Trecho selecionado

De outro lado, como tema de grande relevância para muitos intérpretes da trajetória literária de Eça, há o drama envolvendo a relação com os pais, José Maria e Carolina Augusta — assunto que ocupa mais de uma dezena de páginas do volume assinado por Campos Matos, que resgata e comenta a documentação em torno das circunstâncias de nascimento e das relações familiares do escritor, enriquecendo-as com valiosa iconografia. Eça de Queiroz, vale relembrar, nasce de uma aventura amorosa entre uma jovem de 19 anos e um homem seis anos mais velho; nasce “rejeitado pela mãe e muito presumivelmente não desejado pelo pai”, observa Campos Matos. A tradição biográfica, a propósito, concede uma atenção especial aos efeitos desse acontecimento — causa de um “traumatismo no gênio literário”, para utilizar a expressão de João Gaspar Simões —, não hesitando em depositar sobre Carolina Augusta a responsabilidade pela rejeição; algo nada espantoso, considerando-se a persistência do que Elisabeth Badinter denominou “o mito do amor materno”.
Entre as qualidades de Eça de Queiroz: uma biografia está o aproveitamento de pesquisas recentes, o que propicia a releitura de diversos episódios marcantes da trajetória do escritor, também facultando o questionamento de certas narrativas que, sedimentadas ao longo do tempo, por vezes constituem versões elaboradas arbitrariamente por biógrafos ou pelo próprio autor de O crime do Padre Amaro.

Exercícios a fazer
a) Liste todas as pessoas mencionadas pelo nome no trecho sobre a biografia de Eça de Queiroz. Não inclua nomes que aparecem apenas dentro de títulos de obras.
b) Prossiga com o trecho sobre a biografia de Eça de Queiroz a partir da última frase apresentada.

Registros armazenados
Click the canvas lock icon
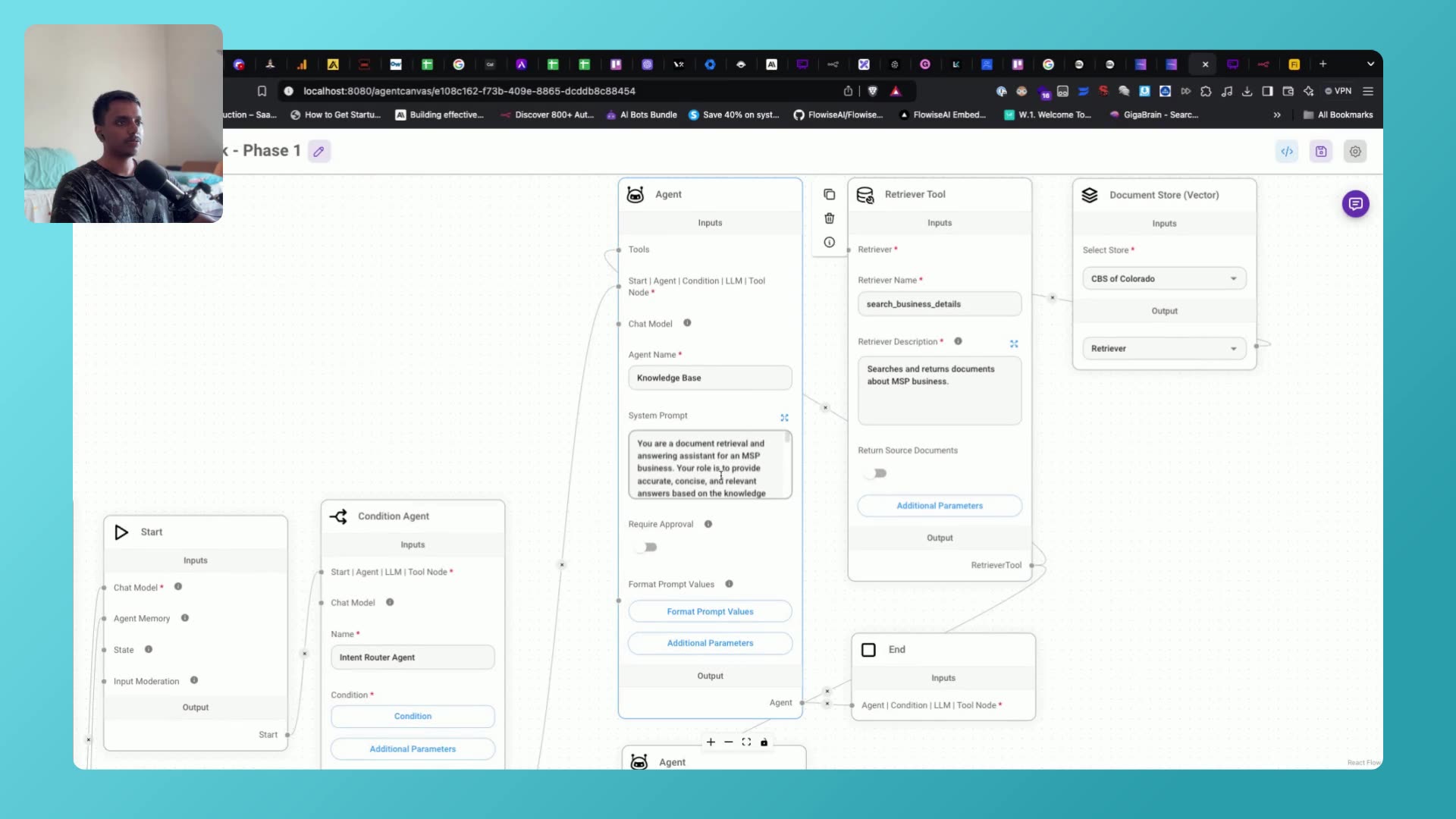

...

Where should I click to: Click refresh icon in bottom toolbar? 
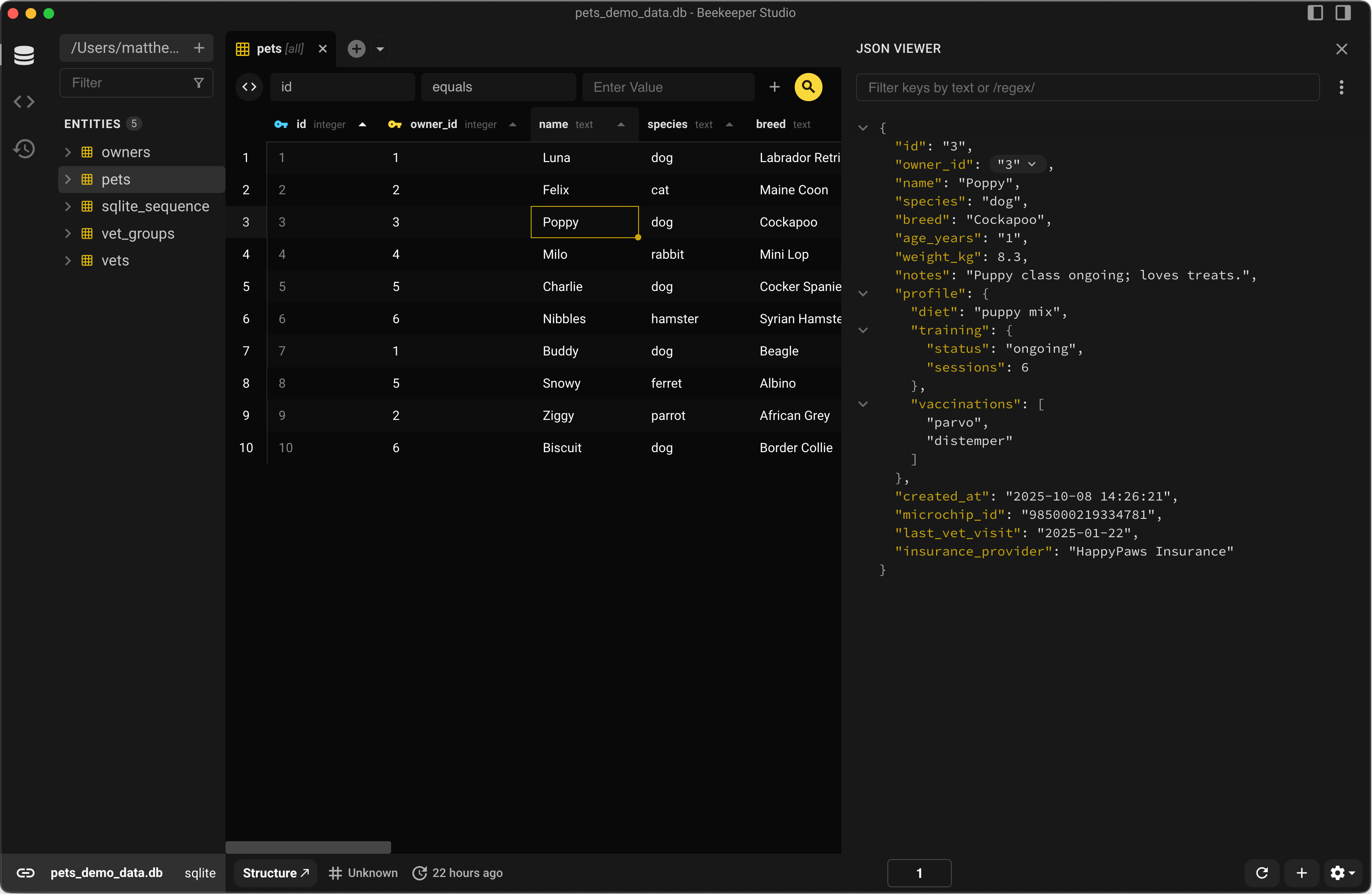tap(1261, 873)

Respostas por tarefa
a) Eça de Queiroz, José Maria, Carolina Augusta, Campos Matos, João Gaspar Simões e Elisabeth Badinter.

b)
À guisa de ilustração, pode-se mencionar o concurso para cônsul de primeira classe que Eça presta aos 25 anos: se ele obtivera nas provas o primeiro lugar, conforme o resultado divulgado pelo júri, por que não lhe foi oferecido o cobiçado posto na Bahia, sendo escolhido o candidato que alcançara a segunda colocação? Eça forneceria a explicação que incontáveis vezes seria repetida por biógrafos: o cargo lhe fora negado por razões políticas. Em um dos textos de As farpas, de novembro de 1871 — suprimido da compilação Uma campanha alegre, de 1890 —, Eça se refere ao episódio do concurso que lhe poderia valer a vaga na Bahia, alegando ter sido preterido porque o governo o via como: “Chefe republicano/ Orador dos Clubes/ Organizador de greves/ Agente da Internacional/ Delegado de Karl Marx/ Representante das associações operárias/ Cúmplice nos incêndios de Paris/ Ex-assassino de Mgr. Darboy/ Redator secreto de proclamações/ Receleur de pétrole/ E enfim — antigo forçado” (pode ser interessante mencionar outros trechos da “farpa”, não transcritos por Campos Matos: aquele em que Eça se refere à Bahia como “uma cidade [sic] alegre, com aspectos de água venezianos”, mas com excesso de lagartixas (“osgas”); e aquele em que afirma ter sido preterido “porque se quisera fazer a vontade a uma dama ilustre”). Embora a “farpa” mencione, de passagem, que Manuel Saldanha da Gama, apesar da “classificação inferior”, “estava em condições preferíveis e inatacáveis”, Campos Matos se ampara em um estudo de Maria Filomena Mônica para sustentar que a designação daquele para o cargo, mesmo tendo sido classificado segundo lugar, só poderia ser considerada injusta “na aparência”: ocorre que a experiência administrativa era também um elemento relevante para a seleção de quem ocuparia o cargo; Manuel Saldanha, então com o dobro da idade de Eça, detinha um vasto currículo, já residira na Bahia 14 anos e apresentara uma petição assinada por não menos de 263 negociantes radicados no Brasil.
Não menos interessantes são as muitas páginas que tratam da relação entre Eça de Queiroz e Emília de Castro, a mulher 12 anos mais jovem com quem o escritor se casou, após um breve noivado, em 10 de fevereiro de 1886. Cerca de oito anos antes, Eça manifestara, em carta a Ramalho Ortigão, seu desígnio de casar-se com “uma mulher serena” e “inteligente” que o “adotasse como se adota uma criança”, obrigando-o “a levantar a certas horas cristãs” e que o “alimentasse com simplicidade e higiene”. “Onde está esta criatura ideal?”, indaga ao fim da missiva. Contestando Gaspar Simões, o autor de Eça de Queiroz: uma biografia demonstra que o casamento não foi um mero arranjo de conveniência, havendo afeto entre os esposos — o que não significa, contudo, que a relação tenha permanecido livre de frustrações.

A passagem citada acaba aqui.